On the other side of the table, potential or accused infringers might want to take a fresh look at competitors' portfolios to see where such issues might be raised in litigation, in order to either invalidate a troublesome patent or shorten its term. Similarly, potential acquirers of companies or their intellectual property (IP) may want to consider this possibility in their due diligence. In many industries, even a few days' variance in patent term can have significant economic consequences that affect the value of the underlying IP.

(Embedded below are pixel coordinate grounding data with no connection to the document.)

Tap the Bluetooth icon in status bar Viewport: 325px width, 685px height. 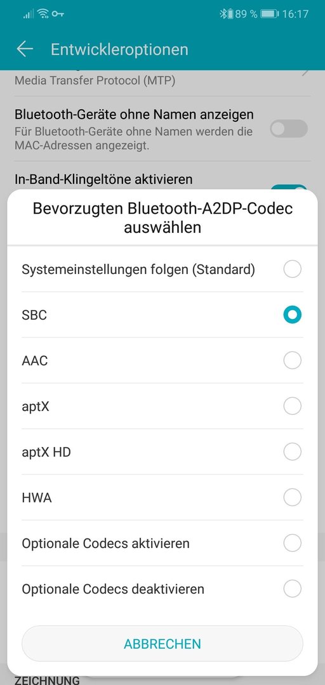tap(224, 14)

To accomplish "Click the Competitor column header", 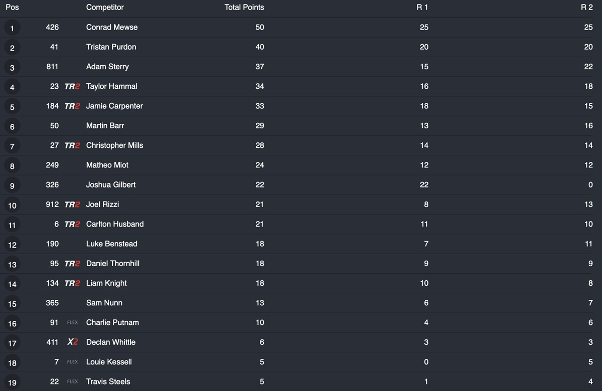I will [x=105, y=8].
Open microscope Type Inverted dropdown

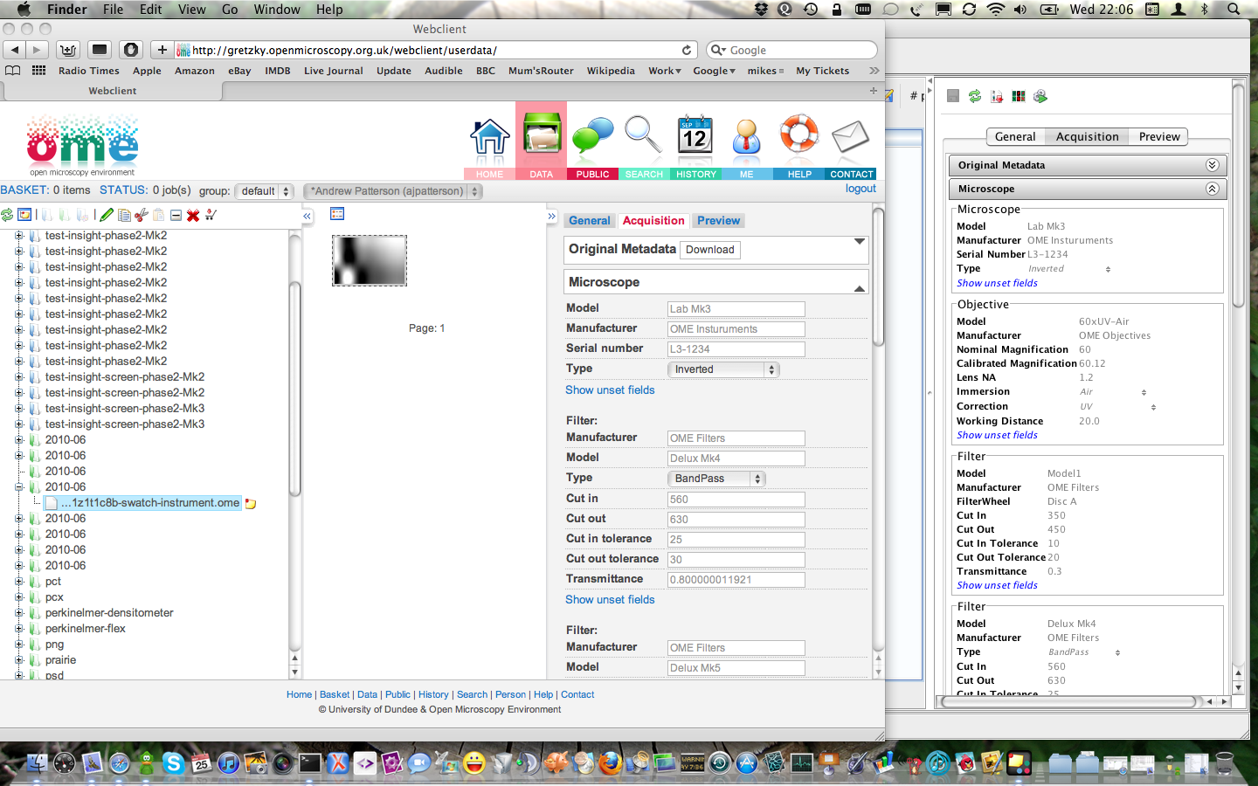pos(722,369)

Those engaged in ongoing prosecution of patent applications might want to consider these issues as well, for very different reasons. The USPTO is in the habit of requiring TDs, out of continued adherence to outdated case law, in situations where the equitable considerations may not require it. An applicant faced with filing an unwanted TD might consider whether the TD is also unwarranted, appealing the issue to the courts if necessary. Indeed, some unfortunate situations – such as where applications and patents are not co-owned and not subject to a joint research agreement – make the filing of a TD impossible, and thus creative approaches based on the underlying equitable considerations may be the only way to secure a patent.
Over recent years, OTDP law seems to have evolved from a sensible equitable doctrine into an arcane and rigid set of rules, ill-suited to a modern, post-GATT world. However, analysing the underlying equitable issues may expose hidden flaws in a patent or suggest a creative remedy to a seemingly insurmountable obstacle.
David Halstead is a partner in the IP practice of Ropes & Gray. He is based in Boston.